Wednesday, June 15, 2011

Taxation of Motor Sports Revenue

Sixteenth Amendment
On February 3, 1913, the Sixteenth Amendment to the U.S. Constitution was ratified. The Amendment is short – only 30 words – but it has a long reach and has had great impact on our nation’s economic life.

It reads as follows:
The Congress shall have the power to lay and collect taxes on incomes, from whatever source derived, without apportionment among the several States, and without regard to any census or enumeration. (Emphasis added)

The first thing to note is that our income tax is based on income, which, for businesses, is determined by subtracting expenses from revenues. You might want to think of it as a tax on business profits, and that would be largely accurate. However, in certain cases, the tax code’s definitions of  “revenue,” “expenses,” and “net income” are different from generally accepted accounting principles.

The next thing to note is that income “from whatever source derived” is subject to the Federal income tax. This is a very expansive definition and includes practically everything. The two main pillars of our federal income tax system today are:
·        All income is taxable unless specifically exempted, and
·        No expense is deductible unless specifically allowed.

It doesn’t matter how the income is received: by check, in cash, exchanging goods or services (barter) – it’s all considered taxable. It also doesn’t matter where it’s received. Income received by a U.S. citizen or business anywhere in the world is subject to U.S. tax. The income of children is also taxable (as in the case of child actors).

Barter
A lot of controversy has arisen over the years relating to barter – paying for goods or services with other goods or services – rather than in cash. The problem is not whether it’s taxable or not (it is), but how to value it.

The principle of “fair market value” has been used to value payments in property or services, rather than cash.  “Fair market value” is defined as:
The price that a seller would accept and a purchaser would pay for property or services, both being knowledgeable about all the pertinent facts, and neither being under a compulsion to buy or sell.

As an example (not related to motor sports) movie stars who make presentations at functions such as the Academy Awards often receive gift baskets, which may contain food, expense-paid vacations, clothing, etc. The IRS has estimated the value of some of these baskets as exceeding $100,000. It’s taxable – all of it.

The discussion about barter is particularly relevant in the case of the receipt of “free” products or services in exchange for advertising.

Motor Sports Revenue
There are three major sources of income for racing teams in motor sports:
·        Prizes.
·        Contingency money, based on cumulative annual points.
·        Sponsorship, including free products and/or services.

All of it is taxable, regardless of what form it was received in. Normally, the organization providing the prize should provide the recipient with an IRS Form 1099-MISC if the payment exceeds $600. The name of the recipient and the giver as well as the Federal ID numbers of both will be listed on the form. A copy will be sent to the IRS.
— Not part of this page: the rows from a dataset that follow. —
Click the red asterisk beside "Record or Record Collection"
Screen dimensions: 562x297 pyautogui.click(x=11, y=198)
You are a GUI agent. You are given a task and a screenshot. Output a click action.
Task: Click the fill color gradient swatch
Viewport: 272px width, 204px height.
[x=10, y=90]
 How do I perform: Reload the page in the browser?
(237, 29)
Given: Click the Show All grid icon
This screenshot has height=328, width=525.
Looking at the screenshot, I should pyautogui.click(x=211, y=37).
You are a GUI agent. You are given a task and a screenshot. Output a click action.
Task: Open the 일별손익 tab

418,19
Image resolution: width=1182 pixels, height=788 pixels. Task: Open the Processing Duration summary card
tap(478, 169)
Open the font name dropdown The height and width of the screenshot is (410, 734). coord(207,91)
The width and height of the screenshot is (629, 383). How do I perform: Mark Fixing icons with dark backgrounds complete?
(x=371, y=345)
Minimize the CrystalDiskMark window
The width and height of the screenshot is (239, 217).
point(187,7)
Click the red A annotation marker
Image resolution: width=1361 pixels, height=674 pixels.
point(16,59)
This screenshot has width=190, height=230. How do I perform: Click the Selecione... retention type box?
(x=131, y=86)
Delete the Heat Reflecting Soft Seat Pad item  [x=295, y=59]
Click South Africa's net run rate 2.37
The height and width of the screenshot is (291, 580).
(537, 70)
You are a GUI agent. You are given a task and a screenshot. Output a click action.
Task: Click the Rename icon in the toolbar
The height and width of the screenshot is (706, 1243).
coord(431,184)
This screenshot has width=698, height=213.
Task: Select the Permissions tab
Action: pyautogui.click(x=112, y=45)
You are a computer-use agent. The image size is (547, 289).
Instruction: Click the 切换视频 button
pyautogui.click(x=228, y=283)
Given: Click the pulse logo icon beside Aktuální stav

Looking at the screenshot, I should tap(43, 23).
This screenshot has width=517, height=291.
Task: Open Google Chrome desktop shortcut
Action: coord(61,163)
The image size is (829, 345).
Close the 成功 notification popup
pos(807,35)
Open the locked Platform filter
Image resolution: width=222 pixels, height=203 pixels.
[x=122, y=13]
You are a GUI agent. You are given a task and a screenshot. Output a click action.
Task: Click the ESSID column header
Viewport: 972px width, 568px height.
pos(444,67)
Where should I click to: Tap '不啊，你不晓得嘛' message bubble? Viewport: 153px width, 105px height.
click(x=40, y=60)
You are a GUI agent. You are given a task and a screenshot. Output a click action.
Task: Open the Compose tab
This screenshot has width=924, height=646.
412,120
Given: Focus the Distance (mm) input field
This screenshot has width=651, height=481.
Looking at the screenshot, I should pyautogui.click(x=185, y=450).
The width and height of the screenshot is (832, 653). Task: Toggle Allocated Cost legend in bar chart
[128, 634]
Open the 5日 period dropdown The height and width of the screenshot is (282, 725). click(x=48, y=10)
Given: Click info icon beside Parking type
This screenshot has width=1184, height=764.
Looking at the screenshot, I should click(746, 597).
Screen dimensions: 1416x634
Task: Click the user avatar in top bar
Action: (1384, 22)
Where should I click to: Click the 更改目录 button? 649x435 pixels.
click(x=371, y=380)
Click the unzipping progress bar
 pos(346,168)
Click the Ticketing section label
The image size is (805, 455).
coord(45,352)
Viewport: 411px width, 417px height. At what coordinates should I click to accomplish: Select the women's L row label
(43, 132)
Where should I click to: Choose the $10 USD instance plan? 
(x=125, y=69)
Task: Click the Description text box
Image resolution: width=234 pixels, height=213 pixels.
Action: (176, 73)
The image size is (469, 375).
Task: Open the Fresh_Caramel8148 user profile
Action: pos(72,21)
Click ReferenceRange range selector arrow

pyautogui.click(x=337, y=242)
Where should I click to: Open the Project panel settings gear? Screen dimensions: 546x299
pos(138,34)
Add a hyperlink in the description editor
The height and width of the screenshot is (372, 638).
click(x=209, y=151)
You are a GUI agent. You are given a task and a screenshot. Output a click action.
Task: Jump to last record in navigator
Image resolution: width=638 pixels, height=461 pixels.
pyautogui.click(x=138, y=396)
If any prize or award is given and no IRS form is issued, the recipient is still responsible for reporting the revenue to the IRS on his or her tax return.

Consequences

One of the worst situations that can befall anyone is failure to report income. All sorts of things can happen – all of them bad.
  • The IRS can take a look at your bank deposits and standard of living and make an estimate as to your true income. It’s up to you to prove otherwise.
  • Penalties and interest will accumulate.
  • If the amount of understatement of revenue exceeds 50% of what was on your original return, the IRS can go back six years, not just three.
  • In the worst case, notices of seizure and forfeiture will be issued, which can damage or destroy your personal and business reputation.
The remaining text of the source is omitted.